** SUPPLIED ENTRIES follows **

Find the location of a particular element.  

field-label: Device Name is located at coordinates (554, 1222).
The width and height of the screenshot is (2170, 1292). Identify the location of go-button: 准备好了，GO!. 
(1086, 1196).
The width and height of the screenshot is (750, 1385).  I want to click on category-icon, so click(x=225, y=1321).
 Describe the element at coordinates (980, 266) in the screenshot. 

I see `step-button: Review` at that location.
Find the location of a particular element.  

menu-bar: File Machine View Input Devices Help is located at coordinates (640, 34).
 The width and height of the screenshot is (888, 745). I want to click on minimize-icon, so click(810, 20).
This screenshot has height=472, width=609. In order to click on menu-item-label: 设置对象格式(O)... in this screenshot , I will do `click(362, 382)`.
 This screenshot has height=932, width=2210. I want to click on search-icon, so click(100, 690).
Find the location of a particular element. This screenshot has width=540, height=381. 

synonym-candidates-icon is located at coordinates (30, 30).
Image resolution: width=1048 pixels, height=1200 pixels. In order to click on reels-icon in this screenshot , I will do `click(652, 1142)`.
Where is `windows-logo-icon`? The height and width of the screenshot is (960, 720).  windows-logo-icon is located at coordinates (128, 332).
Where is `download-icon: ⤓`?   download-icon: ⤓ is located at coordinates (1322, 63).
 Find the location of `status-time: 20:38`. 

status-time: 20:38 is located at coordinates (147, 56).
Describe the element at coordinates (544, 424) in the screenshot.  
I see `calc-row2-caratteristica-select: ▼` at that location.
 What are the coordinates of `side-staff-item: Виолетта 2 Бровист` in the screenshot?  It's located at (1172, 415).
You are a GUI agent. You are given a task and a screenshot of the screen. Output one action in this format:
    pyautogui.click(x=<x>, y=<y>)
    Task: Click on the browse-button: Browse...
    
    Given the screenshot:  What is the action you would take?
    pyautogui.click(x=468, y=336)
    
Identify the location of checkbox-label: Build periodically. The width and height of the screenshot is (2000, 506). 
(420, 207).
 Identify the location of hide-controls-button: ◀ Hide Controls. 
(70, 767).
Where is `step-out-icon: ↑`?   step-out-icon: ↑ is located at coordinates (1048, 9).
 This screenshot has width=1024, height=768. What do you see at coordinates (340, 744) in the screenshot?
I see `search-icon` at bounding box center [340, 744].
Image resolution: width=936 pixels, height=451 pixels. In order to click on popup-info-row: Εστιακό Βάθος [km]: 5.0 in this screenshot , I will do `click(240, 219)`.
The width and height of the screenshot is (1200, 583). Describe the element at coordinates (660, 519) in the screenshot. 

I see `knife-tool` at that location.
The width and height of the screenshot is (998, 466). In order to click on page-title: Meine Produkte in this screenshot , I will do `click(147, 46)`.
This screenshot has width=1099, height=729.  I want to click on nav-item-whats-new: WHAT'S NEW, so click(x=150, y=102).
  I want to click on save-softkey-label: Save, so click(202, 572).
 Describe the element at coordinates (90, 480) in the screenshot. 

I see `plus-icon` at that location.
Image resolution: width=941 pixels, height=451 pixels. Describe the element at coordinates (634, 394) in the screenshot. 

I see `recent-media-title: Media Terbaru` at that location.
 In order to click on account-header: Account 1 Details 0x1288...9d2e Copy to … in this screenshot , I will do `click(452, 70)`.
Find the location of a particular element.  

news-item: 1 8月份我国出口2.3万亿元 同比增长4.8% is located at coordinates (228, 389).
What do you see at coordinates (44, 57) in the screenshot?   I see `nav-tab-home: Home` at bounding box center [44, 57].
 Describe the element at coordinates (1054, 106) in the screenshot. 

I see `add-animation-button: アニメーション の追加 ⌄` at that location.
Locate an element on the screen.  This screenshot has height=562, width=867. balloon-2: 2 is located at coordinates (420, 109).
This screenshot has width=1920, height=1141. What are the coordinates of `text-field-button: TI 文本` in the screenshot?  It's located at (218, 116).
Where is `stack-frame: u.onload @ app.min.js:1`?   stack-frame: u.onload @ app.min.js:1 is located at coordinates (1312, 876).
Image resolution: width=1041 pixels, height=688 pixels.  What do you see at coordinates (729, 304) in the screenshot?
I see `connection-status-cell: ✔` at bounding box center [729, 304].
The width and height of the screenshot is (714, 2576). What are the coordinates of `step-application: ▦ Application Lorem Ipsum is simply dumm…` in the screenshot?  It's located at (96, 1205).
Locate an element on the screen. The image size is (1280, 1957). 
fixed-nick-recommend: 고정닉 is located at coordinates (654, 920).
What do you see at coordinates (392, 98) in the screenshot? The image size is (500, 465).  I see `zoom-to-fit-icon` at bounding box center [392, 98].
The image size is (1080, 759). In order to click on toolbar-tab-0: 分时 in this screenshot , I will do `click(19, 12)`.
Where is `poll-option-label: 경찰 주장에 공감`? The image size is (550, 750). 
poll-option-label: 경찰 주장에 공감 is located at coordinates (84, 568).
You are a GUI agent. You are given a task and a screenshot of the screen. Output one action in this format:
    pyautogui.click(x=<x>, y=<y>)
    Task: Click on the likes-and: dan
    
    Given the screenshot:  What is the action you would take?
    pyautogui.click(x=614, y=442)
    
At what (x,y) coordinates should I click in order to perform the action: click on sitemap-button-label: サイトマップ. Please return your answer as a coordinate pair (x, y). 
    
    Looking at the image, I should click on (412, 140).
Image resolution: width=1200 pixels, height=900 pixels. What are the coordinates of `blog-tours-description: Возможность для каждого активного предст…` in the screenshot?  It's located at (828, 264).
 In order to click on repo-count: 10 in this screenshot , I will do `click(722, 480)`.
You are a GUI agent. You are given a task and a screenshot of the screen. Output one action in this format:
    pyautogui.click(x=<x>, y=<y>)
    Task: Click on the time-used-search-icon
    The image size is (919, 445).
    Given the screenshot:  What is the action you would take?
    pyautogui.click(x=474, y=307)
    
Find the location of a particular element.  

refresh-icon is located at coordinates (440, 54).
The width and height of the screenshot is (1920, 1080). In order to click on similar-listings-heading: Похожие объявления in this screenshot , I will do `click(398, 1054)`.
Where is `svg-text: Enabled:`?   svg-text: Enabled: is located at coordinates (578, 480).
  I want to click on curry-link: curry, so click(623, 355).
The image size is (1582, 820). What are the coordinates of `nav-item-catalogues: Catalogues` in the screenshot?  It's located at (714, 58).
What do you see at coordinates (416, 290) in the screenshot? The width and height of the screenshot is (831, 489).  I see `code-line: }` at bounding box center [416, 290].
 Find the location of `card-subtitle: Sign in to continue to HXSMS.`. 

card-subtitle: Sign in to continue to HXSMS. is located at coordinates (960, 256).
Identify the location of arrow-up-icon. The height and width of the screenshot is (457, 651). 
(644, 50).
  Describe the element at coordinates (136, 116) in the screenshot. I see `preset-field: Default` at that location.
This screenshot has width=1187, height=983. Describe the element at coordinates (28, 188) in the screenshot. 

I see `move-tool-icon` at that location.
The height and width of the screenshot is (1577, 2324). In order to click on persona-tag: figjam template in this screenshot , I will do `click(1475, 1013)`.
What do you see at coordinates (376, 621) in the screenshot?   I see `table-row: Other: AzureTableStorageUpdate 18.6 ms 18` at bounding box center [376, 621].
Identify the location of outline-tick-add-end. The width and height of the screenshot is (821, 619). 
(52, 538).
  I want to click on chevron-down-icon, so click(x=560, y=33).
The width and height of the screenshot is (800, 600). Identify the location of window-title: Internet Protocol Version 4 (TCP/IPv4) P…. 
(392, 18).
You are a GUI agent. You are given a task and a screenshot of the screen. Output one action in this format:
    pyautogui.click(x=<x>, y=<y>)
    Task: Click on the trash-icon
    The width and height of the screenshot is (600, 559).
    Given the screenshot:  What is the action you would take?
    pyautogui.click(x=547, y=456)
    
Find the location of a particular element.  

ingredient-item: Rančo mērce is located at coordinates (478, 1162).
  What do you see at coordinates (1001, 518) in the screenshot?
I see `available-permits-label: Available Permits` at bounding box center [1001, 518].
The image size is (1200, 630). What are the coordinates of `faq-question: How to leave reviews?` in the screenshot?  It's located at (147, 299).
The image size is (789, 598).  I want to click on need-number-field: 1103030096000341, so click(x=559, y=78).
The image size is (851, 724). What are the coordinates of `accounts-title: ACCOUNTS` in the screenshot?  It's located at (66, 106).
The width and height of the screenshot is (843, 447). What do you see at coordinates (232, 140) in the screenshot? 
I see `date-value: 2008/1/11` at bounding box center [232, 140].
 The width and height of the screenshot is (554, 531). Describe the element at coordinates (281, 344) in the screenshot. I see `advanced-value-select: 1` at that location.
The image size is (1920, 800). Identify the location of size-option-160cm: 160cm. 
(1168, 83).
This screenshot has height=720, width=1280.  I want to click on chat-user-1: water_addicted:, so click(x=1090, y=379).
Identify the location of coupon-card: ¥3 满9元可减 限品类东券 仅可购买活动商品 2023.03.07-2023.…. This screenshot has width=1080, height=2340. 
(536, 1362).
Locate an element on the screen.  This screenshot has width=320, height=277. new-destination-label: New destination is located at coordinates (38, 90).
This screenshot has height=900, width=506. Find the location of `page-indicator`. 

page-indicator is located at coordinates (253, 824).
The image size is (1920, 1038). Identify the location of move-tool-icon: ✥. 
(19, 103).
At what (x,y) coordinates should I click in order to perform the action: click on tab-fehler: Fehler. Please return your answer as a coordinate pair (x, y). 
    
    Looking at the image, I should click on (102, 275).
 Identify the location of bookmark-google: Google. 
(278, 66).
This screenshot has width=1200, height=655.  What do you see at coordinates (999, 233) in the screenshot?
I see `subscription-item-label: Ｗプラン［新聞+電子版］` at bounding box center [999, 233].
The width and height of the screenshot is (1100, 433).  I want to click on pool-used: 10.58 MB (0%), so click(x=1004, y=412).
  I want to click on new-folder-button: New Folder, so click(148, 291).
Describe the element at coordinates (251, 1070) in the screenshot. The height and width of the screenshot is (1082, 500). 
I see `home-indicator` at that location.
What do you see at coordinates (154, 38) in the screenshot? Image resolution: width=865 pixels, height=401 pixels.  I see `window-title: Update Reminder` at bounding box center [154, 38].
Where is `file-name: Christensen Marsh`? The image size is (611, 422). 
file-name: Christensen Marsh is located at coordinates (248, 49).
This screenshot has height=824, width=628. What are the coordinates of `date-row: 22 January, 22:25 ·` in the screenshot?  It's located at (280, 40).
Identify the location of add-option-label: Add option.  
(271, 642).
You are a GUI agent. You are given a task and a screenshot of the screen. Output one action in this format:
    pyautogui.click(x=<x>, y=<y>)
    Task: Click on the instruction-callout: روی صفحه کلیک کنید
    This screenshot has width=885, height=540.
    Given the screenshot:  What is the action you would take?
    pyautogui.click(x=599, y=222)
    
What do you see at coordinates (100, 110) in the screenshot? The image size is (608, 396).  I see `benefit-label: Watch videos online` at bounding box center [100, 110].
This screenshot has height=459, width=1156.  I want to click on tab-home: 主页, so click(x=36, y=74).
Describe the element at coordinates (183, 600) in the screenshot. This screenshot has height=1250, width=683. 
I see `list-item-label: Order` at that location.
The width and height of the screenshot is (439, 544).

** End of SUPPLIED ENTRIES **

__HOW TO COMPLETE THIS TASK__
Rewrite the data from the line containing "The height and width of the screenshot is (1577, 2324)." through the line containing "The width and height of the screenshot is (554, 531).", putting "Locate" in place of "Identify the location of" and leaving everything else unchanged.

__OUTPUT BELOW__
The height and width of the screenshot is (1577, 2324). In order to click on persona-tag: figjam template in this screenshot , I will do `click(1475, 1013)`.
What do you see at coordinates (376, 621) in the screenshot?   I see `table-row: Other: AzureTableStorageUpdate 18.6 ms 18` at bounding box center [376, 621].
Locate outline-tick-add-end. The width and height of the screenshot is (821, 619). 
(52, 538).
  I want to click on chevron-down-icon, so click(x=560, y=33).
The width and height of the screenshot is (800, 600). Locate window-title: Internet Protocol Version 4 (TCP/IPv4) P…. 
(392, 18).
You are a GUI agent. You are given a task and a screenshot of the screen. Output one action in this format:
    pyautogui.click(x=<x>, y=<y>)
    Task: Click on the trash-icon
    The width and height of the screenshot is (600, 559).
    Given the screenshot:  What is the action you would take?
    pyautogui.click(x=547, y=456)
    
Find the location of a particular element.  

ingredient-item: Rančo mērce is located at coordinates (478, 1162).
  What do you see at coordinates (1001, 518) in the screenshot?
I see `available-permits-label: Available Permits` at bounding box center [1001, 518].
The image size is (1200, 630). What are the coordinates of `faq-question: How to leave reviews?` in the screenshot?  It's located at (147, 299).
The image size is (789, 598).  I want to click on need-number-field: 1103030096000341, so click(x=559, y=78).
The image size is (851, 724). What are the coordinates of `accounts-title: ACCOUNTS` in the screenshot?  It's located at (66, 106).
The width and height of the screenshot is (843, 447). What do you see at coordinates (232, 140) in the screenshot? 
I see `date-value: 2008/1/11` at bounding box center [232, 140].
 The width and height of the screenshot is (554, 531). Describe the element at coordinates (281, 344) in the screenshot. I see `advanced-value-select: 1` at that location.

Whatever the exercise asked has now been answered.